The medical officer of health for Sudbury and district says people need to “dig deep” in dealing with the COVID-19 pandemic. Dr. Penny Sutcliffe said she understands the efforts and sacrifices residents have made to keep the virus from spreading — but now is not the time to let up.
She compared they city’s current status to the Wednesday of a work week.
“We’ve gotta … dig deep. Make sure that we maintain those measures, maintain the distance, work remotely, only go out if it’s essential, keep our two metres [apart],” she said.
“It really is the maintenance of that right now. It’s difficult, it’s hard, but we really must make sure that we keep that up right now.”
Sutcliffe said she trusts provincial public health officials who will be making decisions about relaxing some measures that are currently in place, but noted it’s hard to go back once they are loosened.
“I think it’s hard to put the lid back on when measures are [removed]. All of our provincial counterparts, and at the national level also, are thinking really carefully about that. We cannot act too soon to release those measures.”
Sutcliffe said she suspects any new provincial guidelines and directions will allow for some local flexibility.
“Ontario isn’t just one homogeneous province. We have multiple outbreaks or situations occurring across this province. I think that [steps taken] to relax any of the of the public health measures that have been in place to prevent COVID-19 need to take that into account. What exactly that will look like we really don’t know at this point in time.”
Protecting yourself means protecting others
Sudbury long term care home Pioneer Manor announced its first case of COVID-19 on Sunday, April 26. Extensive testing and research is now underway to determine the virus’s impact.
“With regards to Pioneer Manor and all the testing that has been done there, I’m not worried about that institution,” Sutcliffe said.
“I am in general very worried about our long term care homes and our vulnerable populations of people in long term care homes, and people who are older living in the community. So [we need to] make sure that we’re protecting ourselves but also protecting our older population.”
She noted that the health unit is “pouncing” on every lab-confirmed case that’s reported to them.
“We do a complete investigation to understand where they might have been exposed, and to also understand if they have any close contacts that need further direction about testing or about self-isolation, depending on the circumstances.”
‘We have to move in lockstep’
Dr. Jennifer Loo of Algoma Public Health said it’s imperative people keep up their efforts to “slowing the curve.”
“This is good news because it tells us that all those measures that we’ve put in place, the closures, the strict rules … they’ve been working [and] they’ve been working as intended,” Loo said.
“That’s because everyone’s been pitching in and doing their part. So the important thing now is … to keep on doing it, because we don’t actually want just to plateau at a very high level of cases.”
She said they want to see numbers [of cases] go down before restrictions are loosened.

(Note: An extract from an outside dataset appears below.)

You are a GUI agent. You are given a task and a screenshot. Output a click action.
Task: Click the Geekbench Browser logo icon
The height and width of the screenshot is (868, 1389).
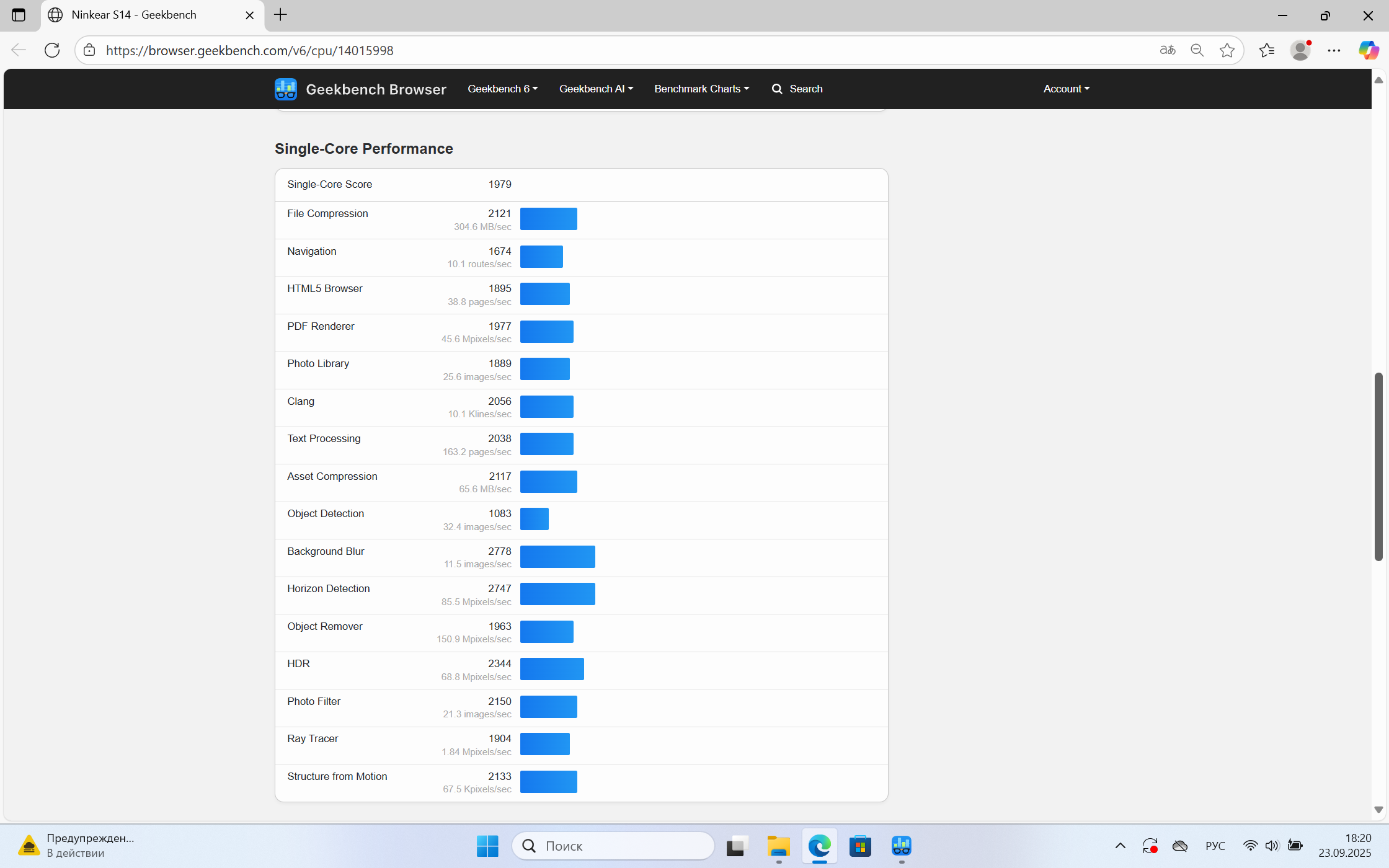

“Overall rates are not necessarily as high as some of the larger cities with denser populations, but that doesn’t mean it will automatically stay that way. What happens to the spread of the virus is really dependent on our actions,” Loo said.
“We may not be control able to control what the virus does [but] we can absolutely control our own actions. People across our communities have been stepping up in tremendous ways.”
When it comes to businesses and opening up the economy, Loo said it should be “very carefully planned out, based on information.”
“It can’t happen piecemeal … it can’t happen just in northern Ontario or just in a particular city. And that’s because the virus does not respect borders. People move, the virus doesn’t,” she said.
“We have to move in lockstep and we, at the local level, look forward to working very closely with the provincial public health experts — as well all other sectors — to carefully look at the information, so that when that strategy does get rolled out … it is safe and appropriate.”